Local foods also have a place in the UTM kitchens. Chartwells’ culinary director Chef Donna Tobias sources ingredients, like apples and chicken, from producers in Mississauga and Guelph, but it doesn’t get more local than the greens grown right on campus. The UTM Farm Walls in Colman Commons have provided more than 230 kg of herbs and leafy greens for the campus kitchens since they were introduced in 2017. The pesticide-free, year-round indoor growing system was developed through UTM’s ICUBE startup incubator and uses 99 per cent less water than traditional farming and cuts down on the carbon footprint created by commercial produce packaging and delivery.
In addition to greens, the UTM hospitality team also began producing its own honey in 2017. Beekeeper Don Forster harvests nearly 1,000 lbs of honey a year from the hives on top of the Instructional Centre. The honey is used in the UTM kitchens and sold through the hospitality and retail services department. “The program also helps to decrease waste as we are no longer purchasing pre-packaged honey,” says Jezierski. “UTM hospitality is dedicated to spreading the word about beekeeping and supporting pollinators,” adds retail services manager Suresh Krishnan. “We are a small campus but we can do so much to support sustainability initiatives.”

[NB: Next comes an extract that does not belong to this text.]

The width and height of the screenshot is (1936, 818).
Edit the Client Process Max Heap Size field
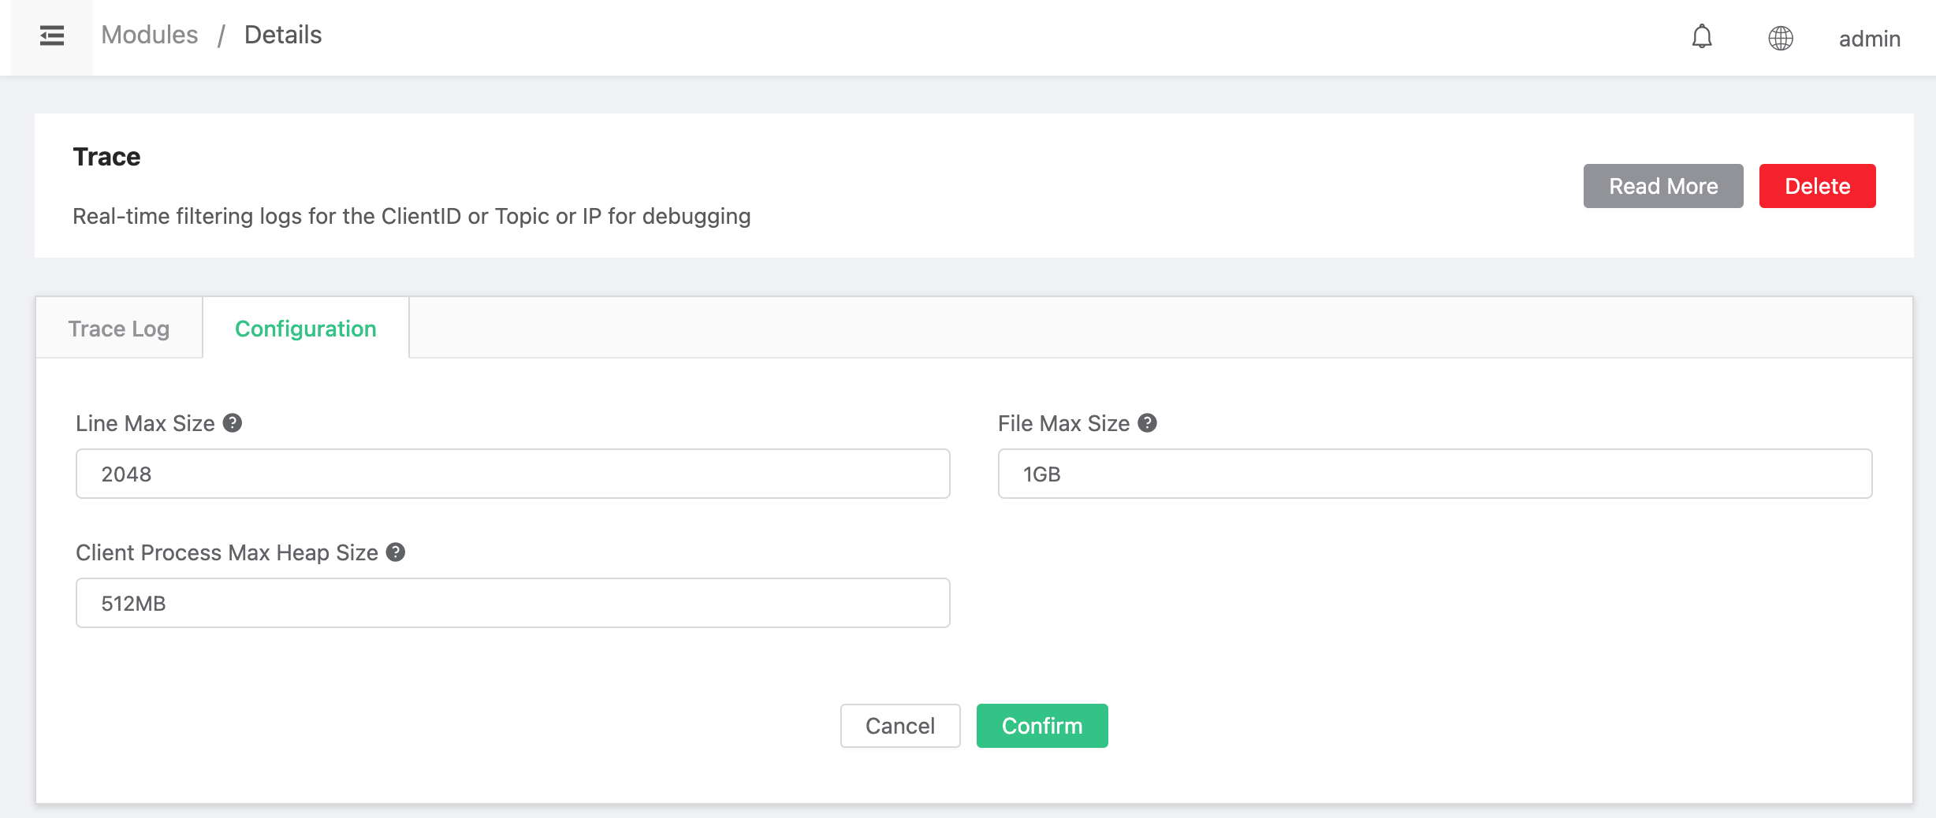[x=512, y=603]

Institutional choices go a long way to achieving UTM’s sustainability goals, but there are plenty of opportunities to get involved on a personal level, too. Sustainability coordinator Chelsea Dalton oversees initiatives to engage the UTM community in everyday actions to help the environment. For environmentally-minded students, the Green Team programs offer volunteer, work-study and co-curricular credit opportunities throughout the year, running information and craft tables at campus events, or maintaining bicycles for the BikeShare program. Dalton also founded the popular Repair Café series that connects skilled volunteers with items in need of repair. It’s a great chance to connect with the UTM community, and extend the life of a favourite item and prevent extra trash from going to the landfill.